But that's the question, right? Are schools facilities for education, or for taking care of kids?

The format is reasonable for education, but not for complete rearing of children. When children, for whatever reason, are not being raised effectively, a classroom is not going to do a great job with education.

1 comments

Both.

The public school system goes behind education because it's the only state service where most children can be reached. They're crucially important for providing food security and shelter to millions of children whose parents can't or won't.

Aren't those goals in tension? Isn't that a big part of the problem?
They're only in contention if we use the same measures for both, which is the root problem imo. In the United States our schools are more than places to expose children to literature, mathematics, and civics. It's a crucial social service and one with massive reach - if you want to affect change for the children and youth of America, schools are the place to go.

The contrary is also true. When we don't effectively use schools as these crucial public services, we wind up with the "school to prison pipeline" as it's called.

In my opinion the notion of "no child left behind" shouldn't equate to every kid going to college or becoming a doctor. We can design schooling metrics better than test scores and academic outcome. Like criminal justice outcomes, health outcomes like obesity, voting or civic participation, or even social outcomes. The goals of schooling shouldn't be wholly academic. That is why secondary education exists.

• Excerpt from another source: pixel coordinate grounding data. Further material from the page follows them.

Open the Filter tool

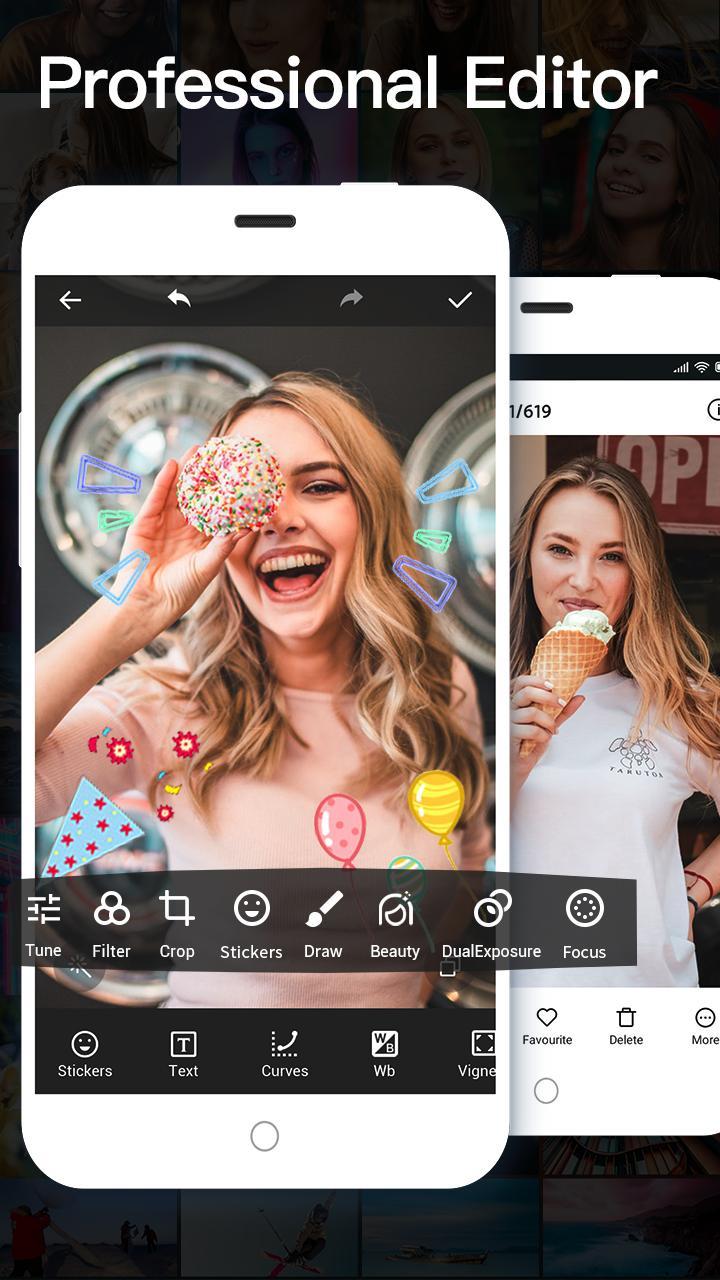click(111, 924)
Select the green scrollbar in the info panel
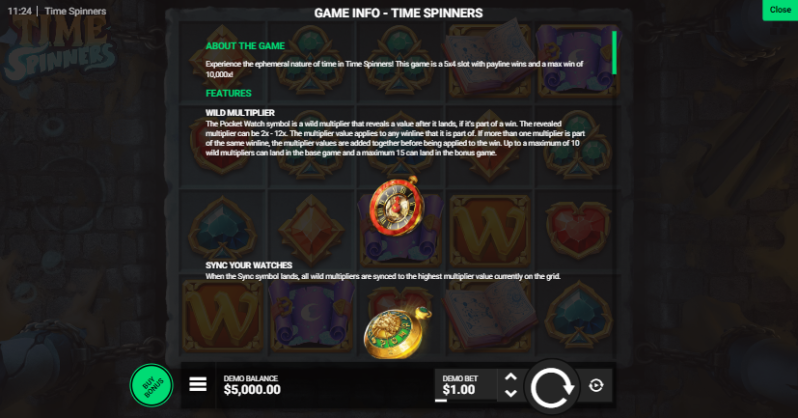Image resolution: width=798 pixels, height=418 pixels. coord(614,52)
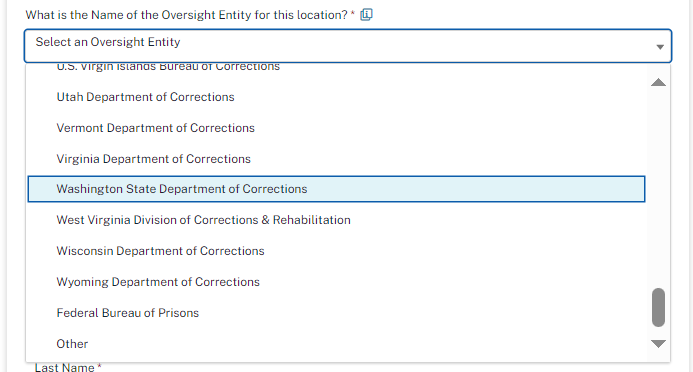
Task: Click the Last Name field label
Action: (x=68, y=367)
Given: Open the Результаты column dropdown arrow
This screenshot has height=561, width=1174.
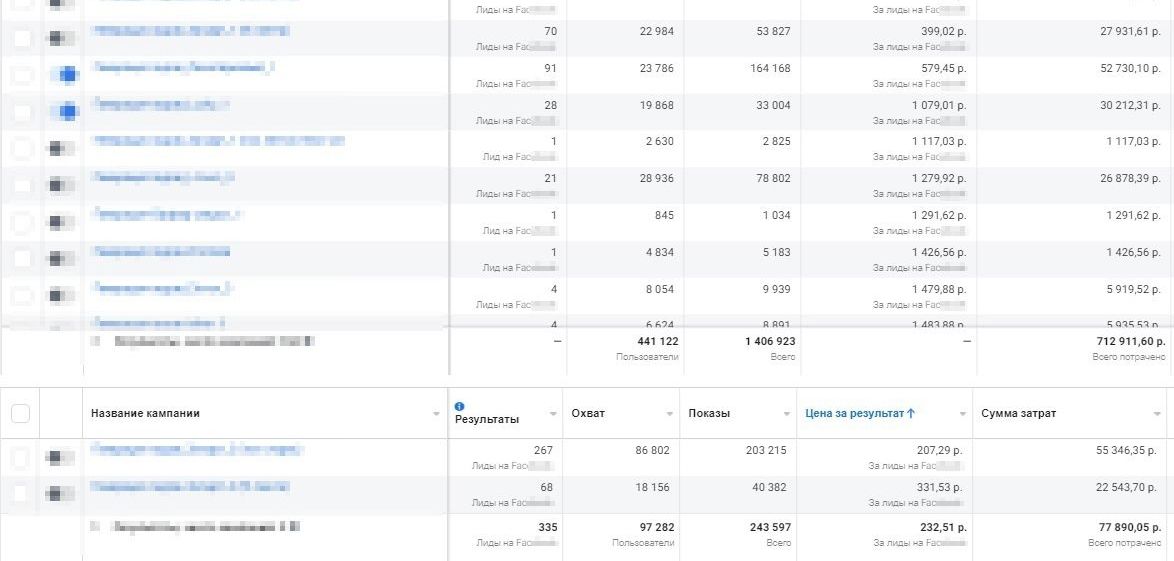Looking at the screenshot, I should coord(553,414).
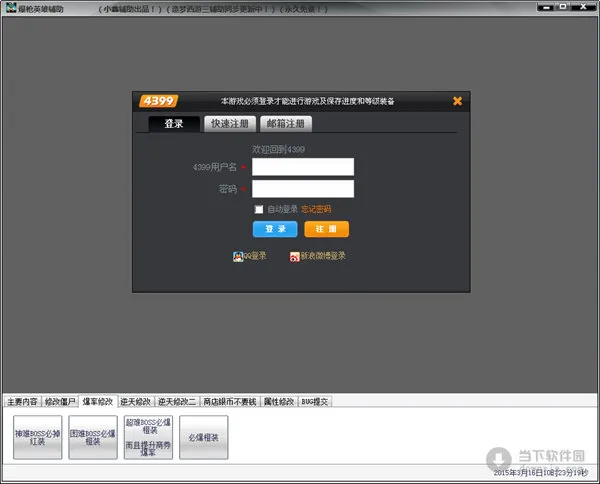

It feels like people just aren't in agreement on the goals of school. And without agreement on the goals, it's going to be hard to succeed.

As far as I can tell, in most of the world and for a long time, school has been a place for academic education. Those that could not be educated for whatever reason were dismissed.

The idea that school should be a general social service for children seems popular among politicians and school administrators, but less accepted among parents and teachers. Furthermore, there was no explicit decision to move away from a focus on academics, it just kind of happened. That's not a recipe for good results.

It's not an idea, it's reality. Schools are state run childcare and child rearing facilities in the United States. Academics are one of their activities.
But it's an inconsistent and ad hoc reality. Let's coalesce on the real goals, and document them, and communicate the goals to everyone, and move on.

Right now we are in limbo. The meaning of "school" is drifting and that obviously creates confusion and arguments, as well as bad results.

Teachers don't like teachers being social services. They are right. That doesn't mean they are opposed to schools providing social services.

Families getting fed at school like getting fed. They aren't opposed to eating.

I didn't say "opposed". Parents expect teachers to teach and teachers expect to teach. But the job decription is changing and inconsistent -- both at the high level of "what is a school" and the low level of "what should I, as a teacher, try to accomplish today?".

Goals are unclear right now. That, by itself, is bad. We need an explicit decision here, and that needs to be communicated to everyone involved.